The articles published on the topic of image analysis propose several solutions for:
- MR operator dependency: fully automated TI-scout analysis.
- Radiologist dependency: fully automated T1 mapping analysis.
On the dissemination front, we have taken steps to safeguard our innovations by patenting our technologies. Additionally, we have made our imaging methods available through diverse platforms like C2P and WIPs, ensuring accessibility for fellow researchers and medical doctors.
On the supervision side, it is important to promote and ensure the future of our young talents as much as possible.
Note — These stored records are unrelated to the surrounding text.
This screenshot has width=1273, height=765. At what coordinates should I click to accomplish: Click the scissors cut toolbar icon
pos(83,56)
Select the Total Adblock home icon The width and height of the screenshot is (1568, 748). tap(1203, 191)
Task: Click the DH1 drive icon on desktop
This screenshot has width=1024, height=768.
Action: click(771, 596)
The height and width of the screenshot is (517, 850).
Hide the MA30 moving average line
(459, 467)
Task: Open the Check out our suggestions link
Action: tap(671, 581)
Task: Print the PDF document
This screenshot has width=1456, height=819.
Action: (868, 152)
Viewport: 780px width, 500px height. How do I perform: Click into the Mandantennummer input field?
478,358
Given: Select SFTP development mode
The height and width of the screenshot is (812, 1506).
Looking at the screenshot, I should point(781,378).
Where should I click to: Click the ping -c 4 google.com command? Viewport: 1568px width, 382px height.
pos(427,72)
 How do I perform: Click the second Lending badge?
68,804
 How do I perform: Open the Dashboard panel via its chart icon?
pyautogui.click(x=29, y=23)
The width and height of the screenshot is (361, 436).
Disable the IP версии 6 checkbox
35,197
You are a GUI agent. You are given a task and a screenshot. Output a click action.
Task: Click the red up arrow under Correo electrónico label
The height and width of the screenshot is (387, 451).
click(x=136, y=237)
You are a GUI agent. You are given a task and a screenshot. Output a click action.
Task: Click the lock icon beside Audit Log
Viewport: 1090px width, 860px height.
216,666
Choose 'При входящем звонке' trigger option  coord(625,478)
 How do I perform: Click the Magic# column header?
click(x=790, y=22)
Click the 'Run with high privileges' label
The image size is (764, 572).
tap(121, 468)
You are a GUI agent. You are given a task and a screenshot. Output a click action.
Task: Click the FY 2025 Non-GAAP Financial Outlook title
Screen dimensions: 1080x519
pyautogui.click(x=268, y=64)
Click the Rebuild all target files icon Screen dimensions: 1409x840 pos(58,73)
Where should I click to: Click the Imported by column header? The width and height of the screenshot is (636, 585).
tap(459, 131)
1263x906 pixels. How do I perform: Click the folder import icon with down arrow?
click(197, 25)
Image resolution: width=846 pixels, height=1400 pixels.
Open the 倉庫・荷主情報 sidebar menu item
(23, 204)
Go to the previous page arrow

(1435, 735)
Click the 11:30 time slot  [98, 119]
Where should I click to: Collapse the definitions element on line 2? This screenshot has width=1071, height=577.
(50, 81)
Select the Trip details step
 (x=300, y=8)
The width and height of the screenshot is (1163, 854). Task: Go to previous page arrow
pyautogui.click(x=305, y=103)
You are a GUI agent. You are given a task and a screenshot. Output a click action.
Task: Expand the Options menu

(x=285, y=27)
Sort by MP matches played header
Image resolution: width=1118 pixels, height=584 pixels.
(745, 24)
I am today very fortunate to have built a team of ten multidisciplinary experts and hope the next generation of world-leading experts will emerge from this initiative in support of longevity and sustainability. My team is in the privileged position that our innovations can quickly be leveraged, applied, and modified both at LIRYC and Bordeaux Hospital, as platform compatibility does not exist as a hurdle.